It is important to point out that these depletion parameter values are directly taken from the input file of the CASMO depletion models provided by the applicant in its calculation package [Ref.

15]. But the codes lack of the ability to track all key fission products will skew the neutron flux and the absorption calculations of the isotopes; including fissile materials and absorbers that are being tracked. For these reasons, the staffs approval of this application is for this case only. It does not establish an endorsement of this approach because the code cannot guarantee that it will provide a consistent behavior for other fuel designs.

For the abovementioned reasons, the approval of this application (HI-STAR 100MB Revision 0) does not establish the basis for generic evaluation of the method. Future applications must use the recommendation of ISG-8, Rev. 3 in its entirety or be evaluated on a case by case basis.

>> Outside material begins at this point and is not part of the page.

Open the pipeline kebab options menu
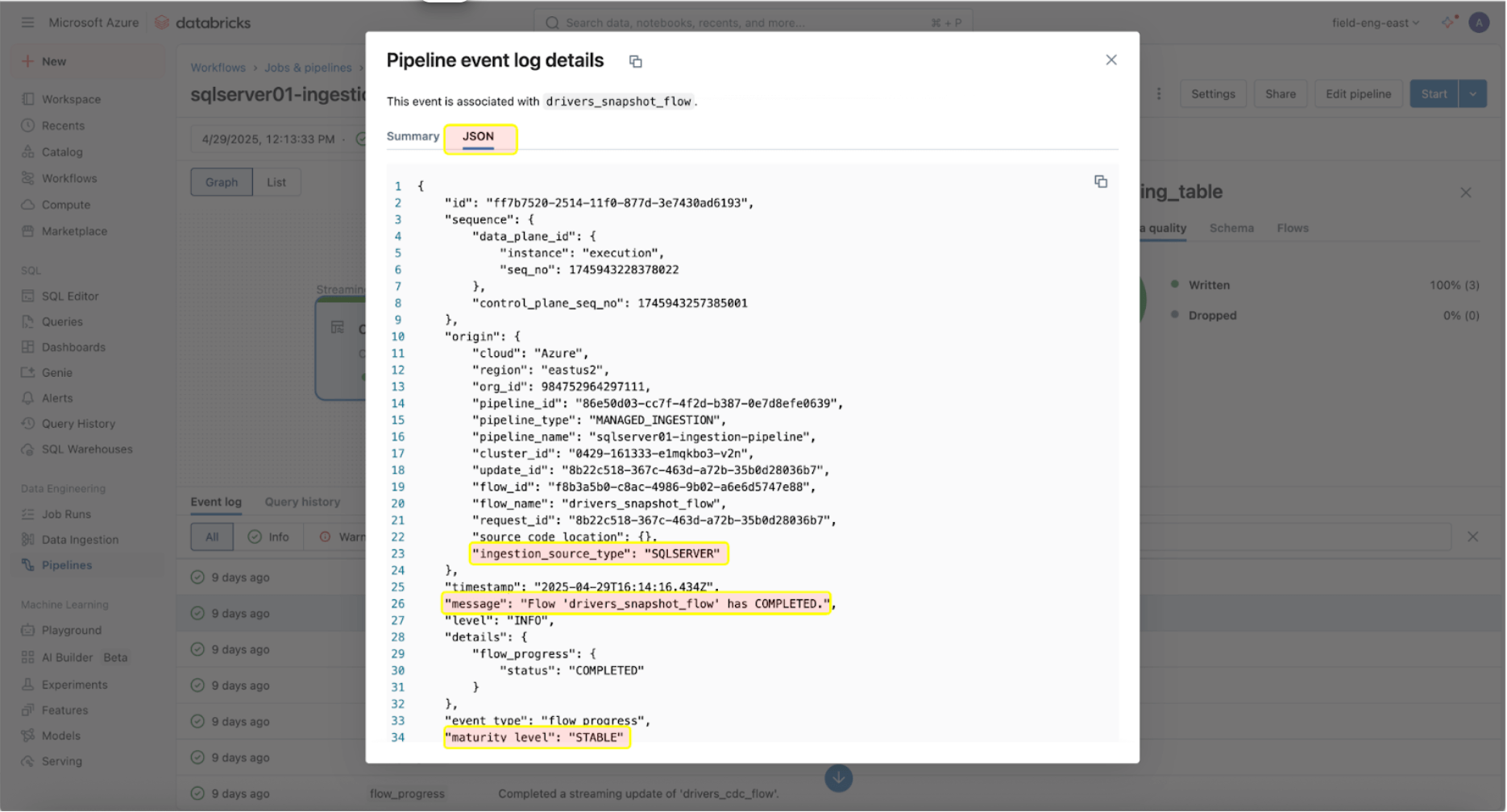1507x812 pixels. click(x=1159, y=94)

6.9 Burnup verification method One of the requirements for applying burnup credit is to provide a means to verify that the burnup of the selected fuel meets the required minimum burnup assumed in burnup credit analyses. In the proposed the new method for burnup verification, the applicant implemented the recommendation of ISG-8, Rev. 3, performed a misloading analysis to demonstrate that even with accident misload, the cask remains subcritical. The applicant performed misload analyses for several scenarios and demonstrated the under these highly unlikely scenarios, the package remains subcritical. In the misloading analyses, the applicant used keff 0.98 as acceptance criterion.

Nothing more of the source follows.